Неприятности росли как снежный ком. Голова пылала жаром. Незаконный переход границы, вандализм – проступок, можно сказать, «творческий». А вот то, что по прибытии в лагерь капитан Веренеев не пересчитал людей – грубейший ляп. Вопиющий непрофессионализм. Он не успел принять соответствующее решение – в расположение части прибыла колонна из двух армейских «УАЗов». Майор, представившийся работником военной прокуратуры, сообщил, что уполномочен заключить капитана Веренеева под стражу. Офицеры из комендантской роты препроводят арестованного в гарнизонную гауптвахту при военной части, расположенной в поселке Молочай (12 километров к востоку от границы), где ему будут предъявлены обвинения. При этом визави говорил виноватым голосом и смотрел не в глаза арестованному, а почему-то в ухо. Бойцы роптали, но до мятежа не дошло. Прощание с Российской армией принимало какой-то странный оборот…
Впрочем, жилищные условия на означенной гауптвахте были сносные. Отдельная «палата», откидная койка, на которой не возбранялось лежать в любое время суток, три кирпичные стены, решетка, за которой изредка прохаживались зевающие часовые. Капитан Веренеев казался спокойным и сонным. Охранники посматривали на него с любопытством и плохо завуалированным восхищением. После сытного обеда, когда он собрался немного вздремнуть и даже подбил сомнительной свежести подушку, явились следователи военной прокуратуры и объявили о намерении провести первичный допрос. Арестант не возражал поболтать. На вопрос, считает ли он себя виновным, заключенный ответил положительно, чем смутил прокурорских работников, после чего подробно ответил на все вопросы. Запираться было бессмысленно – компетентные органы располагали информацией. Не знали они лишь то, что конкретно происходило на латвийской территории, из чего Олег сделал вывод, что стукача в диверсионной группе не было. Он подробно осветил нюансы акции – при этом преуменьшив важность и значение попавшегося по дороге магазина, торгующего винно-водочной продукцией. А также сделал упор на то, что виновен в безобразиях исключительно он один. А остальные, включая заместителя по воспитательной работе, только выполняли его преступные приказы. На вопрос, что его подвигло принять роковое решение, капитан Веренеев насупил брови, буркнул: «А че они?» (имея, видимо, в виду бессовестных латышей), после чего сухо рассмеялся. Он не в состоянии сказать за всю Одессу, но лично ему неприятно, когда о память российского человека вытирают ноги.
Следователи удалились, намекнув, что когда-нибудь еще придут и заключенному придется подписать еще пару бумажек. «Можно подумать, мы подписываем какой-то договор», – лениво подумал арестант. Он лежал на нарах, скрестив руки на груди, с закрытыми глазами, без поясного ремня, обрастал щетиной, когда снаружи послышалось стеснительное покашливание и за решеткой выросли как минимум трое. Олег предпочел не открывать глаза – всю необходимую информацию он мог получить и так.

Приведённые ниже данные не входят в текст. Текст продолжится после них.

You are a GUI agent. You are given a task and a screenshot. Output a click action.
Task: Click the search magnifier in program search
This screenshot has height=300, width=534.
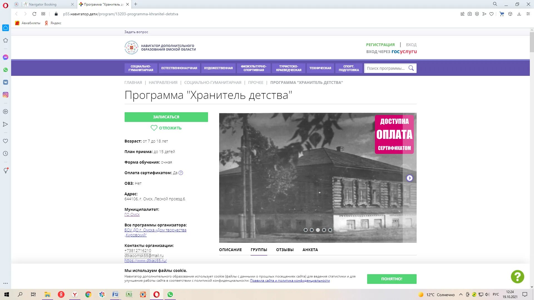[x=411, y=68]
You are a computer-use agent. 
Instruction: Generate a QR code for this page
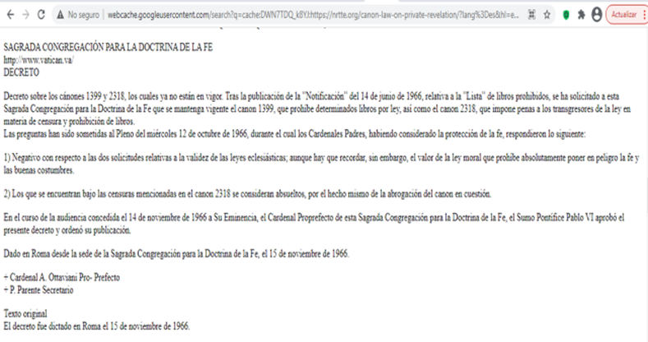point(533,15)
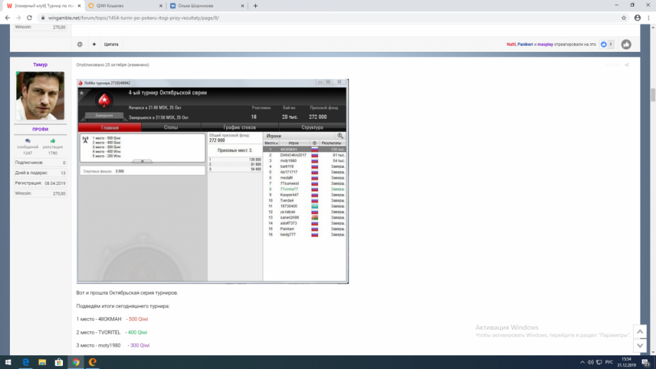Screen dimensions: 656x369
Task: Click the scroll-up arrow button on page
Action: coord(640,331)
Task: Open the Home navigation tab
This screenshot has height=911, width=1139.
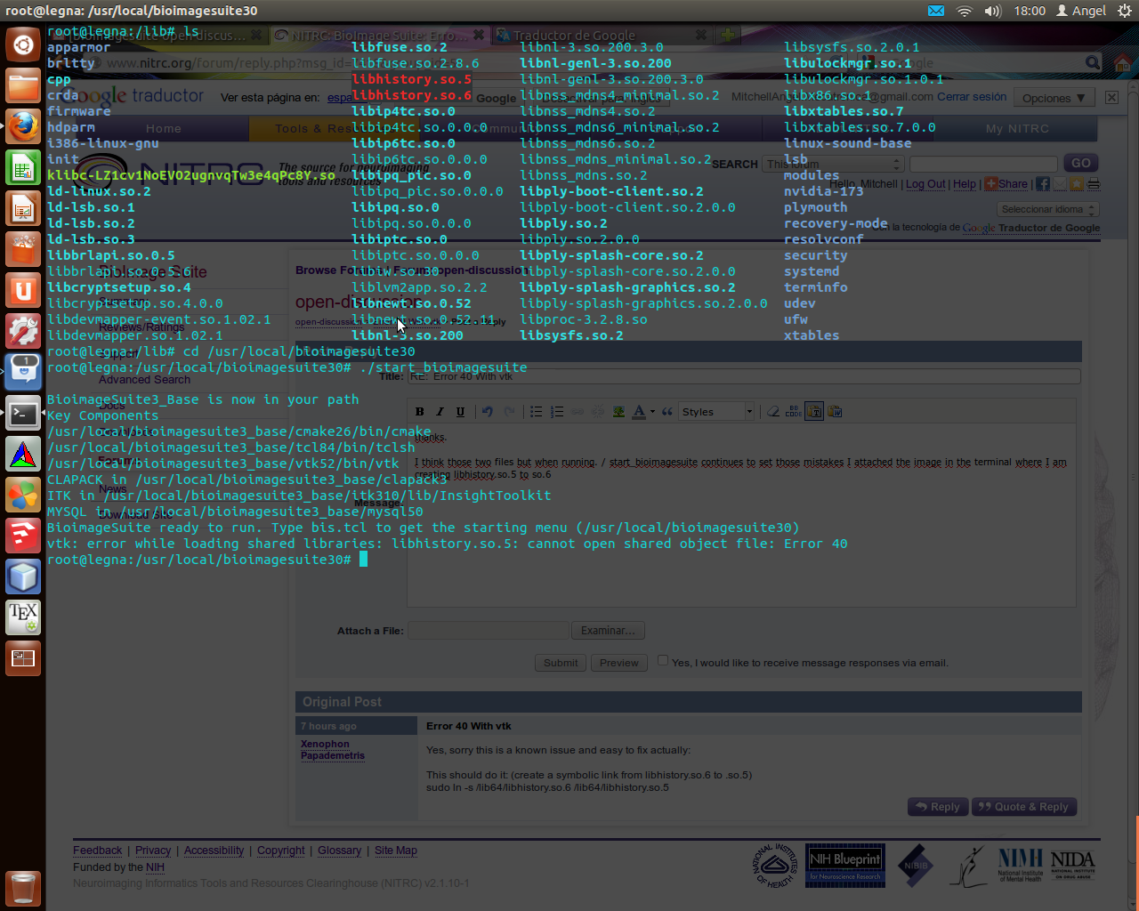Action: [x=163, y=129]
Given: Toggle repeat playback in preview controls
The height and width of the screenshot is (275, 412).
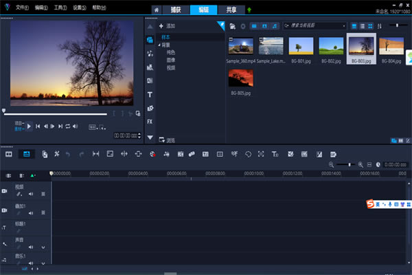Looking at the screenshot, I should [67, 126].
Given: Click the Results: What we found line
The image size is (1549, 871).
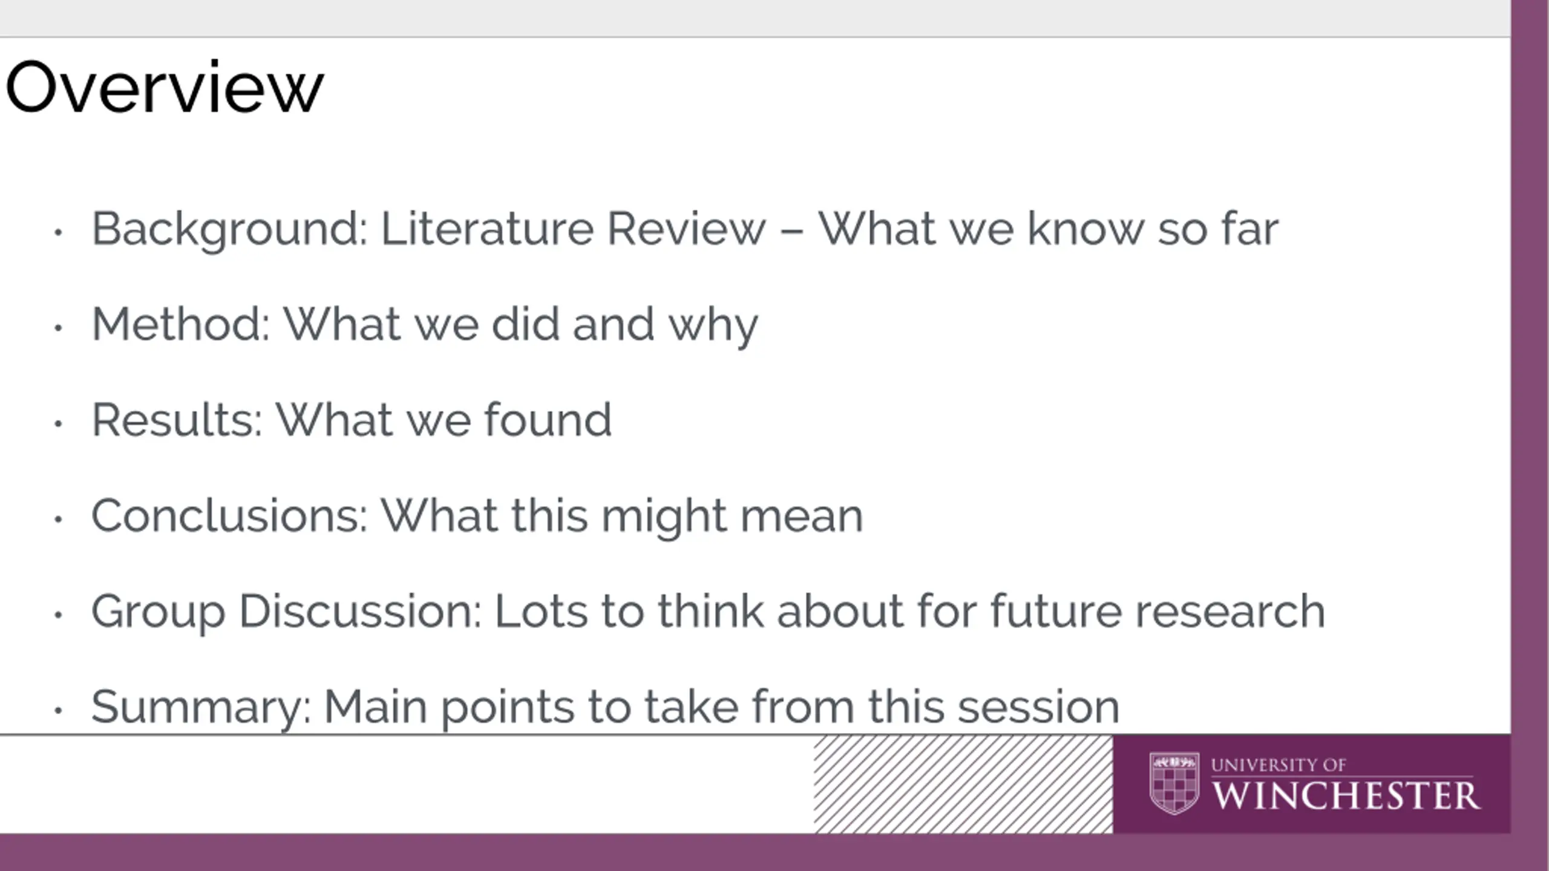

– Лежит, – смущенно пробормотал командир первого взвода Григорий Оленич. – Не выходит никуда. Пациенту прописали тюремный режим – в связи с угрозой террористического акта… Какой-то он ненастоящий, мужики, согласитесь? Не похож на нашего неунывающего командира. Нам подсунули бледную копию?
– Вроде дышит, – неуверенно заметил его коллега из второго взвода Шура Крутасов.